3. He played against the course, not the competition
“He learned how to compete against Old Man Par,” Dr. Jones said. “Because in the days when he played, if you shot par, you stood a pretty good chance of winning the tournament.”
Dr. Jones said his grandfather rarely concerned himself with his opponent. Instead, he focused on the task at hand, which was making par on each hole.
“In all three cases, those are all extremely present focus items, and that’s what allowed him — along with his phenomenal hand-eye coordination — to be such a great golfer,” Dr. Jones said. “But it did more, because golf is a funny thing.
“Golf, more than any other game, more closely mirrors life. In a round of golf, you can be everything from the hero of a side-splitting comedy to the dogged victim of inexorable fate in four hours.”
And Dr. Jones believes that metaphor turned out to be the case even more so for his grandfather, as the illness which eventually killed him came from the result of a near-fatal lightning strike during a round of golf in 1929.

(Collected data)
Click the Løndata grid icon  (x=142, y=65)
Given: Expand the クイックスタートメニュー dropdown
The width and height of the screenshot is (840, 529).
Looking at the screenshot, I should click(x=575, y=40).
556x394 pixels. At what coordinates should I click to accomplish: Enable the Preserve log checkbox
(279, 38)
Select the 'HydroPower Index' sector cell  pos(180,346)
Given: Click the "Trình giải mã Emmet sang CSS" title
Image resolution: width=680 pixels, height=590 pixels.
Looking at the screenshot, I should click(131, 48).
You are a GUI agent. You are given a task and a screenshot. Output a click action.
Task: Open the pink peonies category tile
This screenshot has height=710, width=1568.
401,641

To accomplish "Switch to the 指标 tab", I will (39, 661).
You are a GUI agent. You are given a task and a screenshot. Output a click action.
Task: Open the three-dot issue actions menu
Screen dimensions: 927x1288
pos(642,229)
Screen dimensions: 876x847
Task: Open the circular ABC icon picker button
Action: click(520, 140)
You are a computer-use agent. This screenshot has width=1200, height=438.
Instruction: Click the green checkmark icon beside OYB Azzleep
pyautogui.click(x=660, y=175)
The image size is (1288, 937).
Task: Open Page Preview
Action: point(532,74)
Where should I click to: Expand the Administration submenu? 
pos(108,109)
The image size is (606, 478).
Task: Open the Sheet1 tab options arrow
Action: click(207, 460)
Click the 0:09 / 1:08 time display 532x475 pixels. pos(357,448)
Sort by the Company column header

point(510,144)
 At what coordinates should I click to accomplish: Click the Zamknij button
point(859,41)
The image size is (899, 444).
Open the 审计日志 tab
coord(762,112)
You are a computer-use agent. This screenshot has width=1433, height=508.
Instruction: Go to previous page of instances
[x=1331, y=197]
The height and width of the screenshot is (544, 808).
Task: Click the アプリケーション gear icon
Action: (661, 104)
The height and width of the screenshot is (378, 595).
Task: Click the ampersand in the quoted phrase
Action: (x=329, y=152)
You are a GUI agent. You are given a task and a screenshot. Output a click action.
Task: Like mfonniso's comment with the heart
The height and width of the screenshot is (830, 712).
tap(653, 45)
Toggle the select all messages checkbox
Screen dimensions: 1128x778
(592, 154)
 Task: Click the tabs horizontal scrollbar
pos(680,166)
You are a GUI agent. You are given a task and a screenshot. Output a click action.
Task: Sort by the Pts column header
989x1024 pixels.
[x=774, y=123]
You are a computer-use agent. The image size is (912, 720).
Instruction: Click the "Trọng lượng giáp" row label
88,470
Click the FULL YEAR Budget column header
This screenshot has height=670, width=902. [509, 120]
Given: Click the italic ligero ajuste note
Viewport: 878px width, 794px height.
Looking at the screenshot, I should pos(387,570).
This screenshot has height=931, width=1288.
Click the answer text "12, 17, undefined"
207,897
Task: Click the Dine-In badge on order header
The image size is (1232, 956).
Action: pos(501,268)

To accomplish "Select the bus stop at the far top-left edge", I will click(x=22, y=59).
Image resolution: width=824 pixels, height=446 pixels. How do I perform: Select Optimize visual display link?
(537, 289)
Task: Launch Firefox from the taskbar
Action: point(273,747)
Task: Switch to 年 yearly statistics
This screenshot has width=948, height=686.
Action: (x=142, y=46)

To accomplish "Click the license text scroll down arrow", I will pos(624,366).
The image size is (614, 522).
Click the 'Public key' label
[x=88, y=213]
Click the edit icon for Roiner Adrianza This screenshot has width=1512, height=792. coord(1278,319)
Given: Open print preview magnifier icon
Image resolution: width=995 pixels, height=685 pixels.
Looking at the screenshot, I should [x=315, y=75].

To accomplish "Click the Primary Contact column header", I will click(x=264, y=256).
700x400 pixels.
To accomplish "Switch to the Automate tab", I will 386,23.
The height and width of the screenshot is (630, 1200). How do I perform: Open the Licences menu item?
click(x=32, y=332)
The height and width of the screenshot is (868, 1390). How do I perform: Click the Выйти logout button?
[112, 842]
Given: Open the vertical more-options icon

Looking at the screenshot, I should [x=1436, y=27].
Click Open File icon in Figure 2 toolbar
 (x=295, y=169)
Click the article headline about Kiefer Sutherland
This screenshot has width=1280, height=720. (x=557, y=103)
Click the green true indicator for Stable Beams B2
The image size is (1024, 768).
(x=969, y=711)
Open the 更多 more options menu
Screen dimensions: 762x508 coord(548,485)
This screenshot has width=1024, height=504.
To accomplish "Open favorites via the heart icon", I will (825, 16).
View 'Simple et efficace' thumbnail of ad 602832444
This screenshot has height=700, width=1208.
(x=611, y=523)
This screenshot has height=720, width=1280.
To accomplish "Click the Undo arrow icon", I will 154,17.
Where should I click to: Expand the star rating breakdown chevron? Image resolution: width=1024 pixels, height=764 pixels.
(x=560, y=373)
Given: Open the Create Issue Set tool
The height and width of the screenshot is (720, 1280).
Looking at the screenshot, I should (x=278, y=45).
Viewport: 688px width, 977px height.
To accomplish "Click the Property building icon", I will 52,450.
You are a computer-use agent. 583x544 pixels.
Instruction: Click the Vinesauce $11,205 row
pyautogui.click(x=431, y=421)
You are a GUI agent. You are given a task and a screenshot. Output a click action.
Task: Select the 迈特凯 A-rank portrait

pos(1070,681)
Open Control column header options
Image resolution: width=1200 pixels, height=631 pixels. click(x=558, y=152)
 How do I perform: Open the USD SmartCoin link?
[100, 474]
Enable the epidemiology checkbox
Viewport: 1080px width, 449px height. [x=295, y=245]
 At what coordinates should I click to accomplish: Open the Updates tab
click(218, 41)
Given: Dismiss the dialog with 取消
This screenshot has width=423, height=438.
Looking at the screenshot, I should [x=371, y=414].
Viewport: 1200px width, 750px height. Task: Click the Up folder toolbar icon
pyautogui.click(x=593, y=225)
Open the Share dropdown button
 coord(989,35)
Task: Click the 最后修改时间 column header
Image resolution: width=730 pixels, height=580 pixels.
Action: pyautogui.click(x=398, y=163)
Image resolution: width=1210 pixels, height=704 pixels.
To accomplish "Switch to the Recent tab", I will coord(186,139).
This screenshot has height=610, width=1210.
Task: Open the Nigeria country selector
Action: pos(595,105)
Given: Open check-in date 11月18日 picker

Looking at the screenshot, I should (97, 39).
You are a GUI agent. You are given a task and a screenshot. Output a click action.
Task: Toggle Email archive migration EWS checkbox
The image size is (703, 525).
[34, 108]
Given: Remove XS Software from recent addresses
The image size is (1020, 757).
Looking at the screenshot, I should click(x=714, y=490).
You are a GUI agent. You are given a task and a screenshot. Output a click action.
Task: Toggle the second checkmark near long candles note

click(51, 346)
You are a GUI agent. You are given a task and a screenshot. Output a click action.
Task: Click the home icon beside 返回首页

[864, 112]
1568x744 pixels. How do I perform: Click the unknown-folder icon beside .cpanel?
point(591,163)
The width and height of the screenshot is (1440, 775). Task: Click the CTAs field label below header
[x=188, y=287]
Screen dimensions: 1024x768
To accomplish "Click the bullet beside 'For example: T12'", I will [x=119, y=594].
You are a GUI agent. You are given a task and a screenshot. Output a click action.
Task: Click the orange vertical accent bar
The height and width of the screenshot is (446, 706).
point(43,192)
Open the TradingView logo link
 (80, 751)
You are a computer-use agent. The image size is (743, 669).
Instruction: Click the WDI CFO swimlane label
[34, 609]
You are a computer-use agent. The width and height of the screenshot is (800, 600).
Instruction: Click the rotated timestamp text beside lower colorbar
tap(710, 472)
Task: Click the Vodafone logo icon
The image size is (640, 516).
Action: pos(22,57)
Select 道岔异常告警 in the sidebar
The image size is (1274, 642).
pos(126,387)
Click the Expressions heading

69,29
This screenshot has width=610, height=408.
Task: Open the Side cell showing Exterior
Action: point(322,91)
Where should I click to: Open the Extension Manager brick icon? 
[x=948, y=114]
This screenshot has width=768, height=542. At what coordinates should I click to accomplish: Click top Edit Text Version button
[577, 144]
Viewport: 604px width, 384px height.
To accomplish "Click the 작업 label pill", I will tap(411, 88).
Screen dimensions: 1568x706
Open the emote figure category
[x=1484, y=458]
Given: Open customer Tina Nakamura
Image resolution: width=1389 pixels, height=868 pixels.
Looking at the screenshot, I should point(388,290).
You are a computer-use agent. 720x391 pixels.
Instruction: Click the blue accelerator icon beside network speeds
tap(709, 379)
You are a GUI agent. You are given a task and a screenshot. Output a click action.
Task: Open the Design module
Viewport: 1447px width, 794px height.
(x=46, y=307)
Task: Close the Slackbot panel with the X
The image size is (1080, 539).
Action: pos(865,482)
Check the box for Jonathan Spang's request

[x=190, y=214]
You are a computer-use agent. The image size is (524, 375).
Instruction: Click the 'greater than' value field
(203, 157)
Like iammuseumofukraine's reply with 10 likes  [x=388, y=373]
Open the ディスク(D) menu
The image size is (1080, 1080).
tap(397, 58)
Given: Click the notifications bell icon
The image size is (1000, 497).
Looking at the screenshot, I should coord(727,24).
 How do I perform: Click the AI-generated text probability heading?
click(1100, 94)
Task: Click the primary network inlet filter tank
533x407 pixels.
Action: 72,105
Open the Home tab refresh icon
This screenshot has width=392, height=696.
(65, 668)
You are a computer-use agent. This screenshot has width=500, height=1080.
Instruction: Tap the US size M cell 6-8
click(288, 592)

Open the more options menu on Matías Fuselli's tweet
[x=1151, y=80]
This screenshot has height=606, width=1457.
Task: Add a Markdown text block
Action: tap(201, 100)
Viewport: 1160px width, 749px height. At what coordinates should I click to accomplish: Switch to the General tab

__ACTIVITIES__:
A: Summarize the golf passage in two sentences.
B: Carry the golf passage forward from its final sentence.

__RESULTS IN ORDER__:
A: Dr. Jones says his grandfather competed against par rather than his opponents and focused on making par on each hole, which, along with his hand-eye coordination, made him a great golfer. Dr. Jones also sees golf as a mirror of life, which proved especially true for his grandfather, whose fatal illness came from a near-fatal lightning strike during a round of golf in 1929.

B:
More things you may or may not know about Bobby Jones, according to his grandson:
... Bobby was a sickly child and didn’t eat solid food until he was 5. Before that, his diet consisted mainly of pabulum.
… Bobby’s favorite sport growing up wasn’t golf. It was baseball. He was a catcher, then moved to the outfield because it was safer.
… Bobby’s first tournament was at age 6. It was a six-hole match between several children at East Lake Golf Club. He won a small silver cup, which he cherished and kept the rest of his life. It’s now on display at the Atlanta Athletic Club.
… Bobby first broke 80 at age 10. He won the Druid Hills club championship that year.
… At age 14, Bobby won the Georgia State Amateur at Brookhaven. He then traveled to Merion Golf Club near Philadelphia for the U.S. Amateur and led first-round qualifying, losing in the third round to the eventual tournament winner.
… Bobby was a notorious club thrower early in his career. In a 1916 match, he defeated Eben Byers — another club-thrower — and famously said, “I think I beat him because he ran out of clubs first.” An incident in which he injured a woman with a thrown club — coupled with a stern letter from USGA President George Herbert Walker — made Jones change his temperament from that point on.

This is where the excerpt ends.